Log Parser pauses the screen output every 10 records with the instruction to "Press a key..." This behaviour can be changeed by using the switch --rpt:<number> where number is the number of records to display before the "Press a key..." prompt is displayed, for example -rtp:20

To suppress the "Press a key..." prompt altogether use -rtp:-1

Mike Lichtenberg has over 50 more complex example queries on LichtenBytes.

PowerShell

What I wanted to do to with these large log files was to split them out to new files based on month and year. The following code will accomplish this in PowerShell..


$data = get-content "E:\web server logs\originals\brisray.com-access-20210704.log"

foreach($line in $data)
{
if($line.Contains("/Oct/2018"))
        { 
            $line | out-file -filepath "E:\web server logs\brisray-access-2018-10.log" -Append
        }
if($line.Contains("/Nov/2018"))
        { 
            $line | out-file -filepath "E:\web server logs\brisray-access-2018-11.log" -Append
        }
if($line.Contains("/Dec/2018"))
        { 
            $line | out-file -filepath "E:\web server logs\brisray-access-2018-12.log" -Append
        }
	}		

The PowerShell get-content commandlet is not very fast if the input file is large.
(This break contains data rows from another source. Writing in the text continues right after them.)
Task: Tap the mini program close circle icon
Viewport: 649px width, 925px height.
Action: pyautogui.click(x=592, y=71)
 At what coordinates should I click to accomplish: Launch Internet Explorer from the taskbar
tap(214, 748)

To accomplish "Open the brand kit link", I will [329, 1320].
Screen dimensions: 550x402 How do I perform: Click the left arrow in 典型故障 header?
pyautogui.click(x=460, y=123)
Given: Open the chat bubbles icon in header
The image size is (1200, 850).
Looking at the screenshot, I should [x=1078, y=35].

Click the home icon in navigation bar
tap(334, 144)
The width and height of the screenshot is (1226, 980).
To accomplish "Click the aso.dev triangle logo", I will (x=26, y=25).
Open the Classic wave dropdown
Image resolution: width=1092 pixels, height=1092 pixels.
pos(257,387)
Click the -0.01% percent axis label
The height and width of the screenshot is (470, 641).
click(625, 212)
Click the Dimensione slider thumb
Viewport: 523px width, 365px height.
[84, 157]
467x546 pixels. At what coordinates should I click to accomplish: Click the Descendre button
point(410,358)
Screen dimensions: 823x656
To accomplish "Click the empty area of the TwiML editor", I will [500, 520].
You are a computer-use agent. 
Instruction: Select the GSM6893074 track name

A better code would be...


$path = 'E:\web server logs\originals\brisray.com-access-20210704.log'
$r = [IO.File]::OpenText($path)
while ($r.Peek() -ge 0) {
    $line = $r.ReadLine()
    # Process $line here...
if($line.Contains("/Oct/2018"))
        { 
            $line | out-file -filepath "F:\server logs\brisray-access-2018-10.log" -Append
        }
if($line.Contains("/Nov/2018"))
        { 
            $line | out-file -filepath "F:\server logs\brisray-access-2018-11.log" -Append
        }
if($line.Contains("/Dec/2018"))
        { 
            $line | out-file -filepath "F:\server logs\brisray-access-2018-12.log" -Append
        }
}

The date is formatted differently in Apache error logs. For those the comparison I used was:

if($line -like "* Nov* 2018*")

Powershell documentation

PowerShell Encoding

Be very careful of PowerShell file encoding!

In PowerShell I used [System.Text.Encoding]::Default to find the system encoding. That said it was Windows-1252 which is a subset of UTF-8. After processing 25Gb of old log files into month/year files, the old web log analyzer Analog CE could not read a single line of them!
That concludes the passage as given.